» **Aim of the task**: The lines wanted run from the first one below through the one with "Task: Click 重置属性 reset button". Return them exactly.

Records from a data collection:
--------------------
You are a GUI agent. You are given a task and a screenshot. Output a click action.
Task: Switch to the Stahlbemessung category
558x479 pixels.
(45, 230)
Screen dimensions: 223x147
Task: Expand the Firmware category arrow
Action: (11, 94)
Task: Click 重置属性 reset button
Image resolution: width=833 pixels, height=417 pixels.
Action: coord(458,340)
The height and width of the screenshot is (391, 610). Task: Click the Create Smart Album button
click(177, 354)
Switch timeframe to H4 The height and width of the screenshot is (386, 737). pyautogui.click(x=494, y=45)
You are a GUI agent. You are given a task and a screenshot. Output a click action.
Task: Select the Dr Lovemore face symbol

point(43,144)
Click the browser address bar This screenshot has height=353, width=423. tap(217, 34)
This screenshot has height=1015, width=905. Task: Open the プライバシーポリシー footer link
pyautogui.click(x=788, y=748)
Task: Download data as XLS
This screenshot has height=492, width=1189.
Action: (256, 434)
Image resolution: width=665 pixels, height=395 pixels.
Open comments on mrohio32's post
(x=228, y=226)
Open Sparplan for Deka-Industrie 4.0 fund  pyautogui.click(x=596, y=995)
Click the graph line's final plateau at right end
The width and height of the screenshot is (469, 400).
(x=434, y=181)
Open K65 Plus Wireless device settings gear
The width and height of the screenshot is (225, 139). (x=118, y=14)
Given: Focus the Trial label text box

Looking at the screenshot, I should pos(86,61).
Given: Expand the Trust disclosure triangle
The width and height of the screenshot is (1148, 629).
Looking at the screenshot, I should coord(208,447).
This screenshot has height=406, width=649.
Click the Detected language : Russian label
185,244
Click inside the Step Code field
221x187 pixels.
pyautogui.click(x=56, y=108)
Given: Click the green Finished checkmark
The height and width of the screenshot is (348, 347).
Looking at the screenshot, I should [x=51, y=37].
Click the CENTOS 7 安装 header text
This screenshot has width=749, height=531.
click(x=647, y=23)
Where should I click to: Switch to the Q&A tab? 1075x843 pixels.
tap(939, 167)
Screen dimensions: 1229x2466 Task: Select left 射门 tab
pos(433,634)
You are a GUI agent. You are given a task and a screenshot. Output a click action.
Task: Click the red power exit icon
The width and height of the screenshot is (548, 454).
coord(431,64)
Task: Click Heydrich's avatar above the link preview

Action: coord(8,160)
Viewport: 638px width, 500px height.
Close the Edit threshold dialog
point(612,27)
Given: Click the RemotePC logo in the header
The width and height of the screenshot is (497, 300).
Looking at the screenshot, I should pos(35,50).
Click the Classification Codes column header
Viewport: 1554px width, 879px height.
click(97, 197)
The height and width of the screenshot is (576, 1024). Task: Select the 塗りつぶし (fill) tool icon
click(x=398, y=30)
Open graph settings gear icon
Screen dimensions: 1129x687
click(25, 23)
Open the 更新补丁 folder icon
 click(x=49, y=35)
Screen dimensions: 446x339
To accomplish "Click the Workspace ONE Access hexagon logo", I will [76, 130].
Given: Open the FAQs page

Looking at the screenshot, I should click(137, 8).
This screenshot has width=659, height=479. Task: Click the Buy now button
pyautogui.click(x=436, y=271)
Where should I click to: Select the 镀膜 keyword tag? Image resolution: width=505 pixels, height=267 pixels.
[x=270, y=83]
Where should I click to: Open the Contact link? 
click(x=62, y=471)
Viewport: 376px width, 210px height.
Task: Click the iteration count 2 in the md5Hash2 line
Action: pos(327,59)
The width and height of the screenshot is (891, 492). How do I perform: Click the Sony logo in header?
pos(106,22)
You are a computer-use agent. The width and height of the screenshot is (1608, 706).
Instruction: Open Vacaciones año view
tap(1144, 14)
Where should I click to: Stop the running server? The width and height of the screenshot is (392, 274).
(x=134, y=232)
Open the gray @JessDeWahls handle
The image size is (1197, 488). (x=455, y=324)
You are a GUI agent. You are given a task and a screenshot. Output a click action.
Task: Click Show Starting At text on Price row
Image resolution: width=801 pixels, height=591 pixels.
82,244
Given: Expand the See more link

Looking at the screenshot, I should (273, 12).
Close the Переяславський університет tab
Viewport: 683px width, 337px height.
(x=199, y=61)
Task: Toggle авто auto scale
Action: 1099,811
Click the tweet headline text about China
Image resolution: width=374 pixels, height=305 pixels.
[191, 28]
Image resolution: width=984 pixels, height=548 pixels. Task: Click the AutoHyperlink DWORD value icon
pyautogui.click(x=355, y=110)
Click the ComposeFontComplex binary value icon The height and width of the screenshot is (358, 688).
--------------------
» **Answer to the problem**:
You are a GUI agent. You are given a task and a screenshot. Output a click action.
Task: Switch to the Stahlbemessung category
558x479 pixels.
(45, 230)
Screen dimensions: 223x147
Task: Expand the Firmware category arrow
Action: (11, 94)
Task: Click 重置属性 reset button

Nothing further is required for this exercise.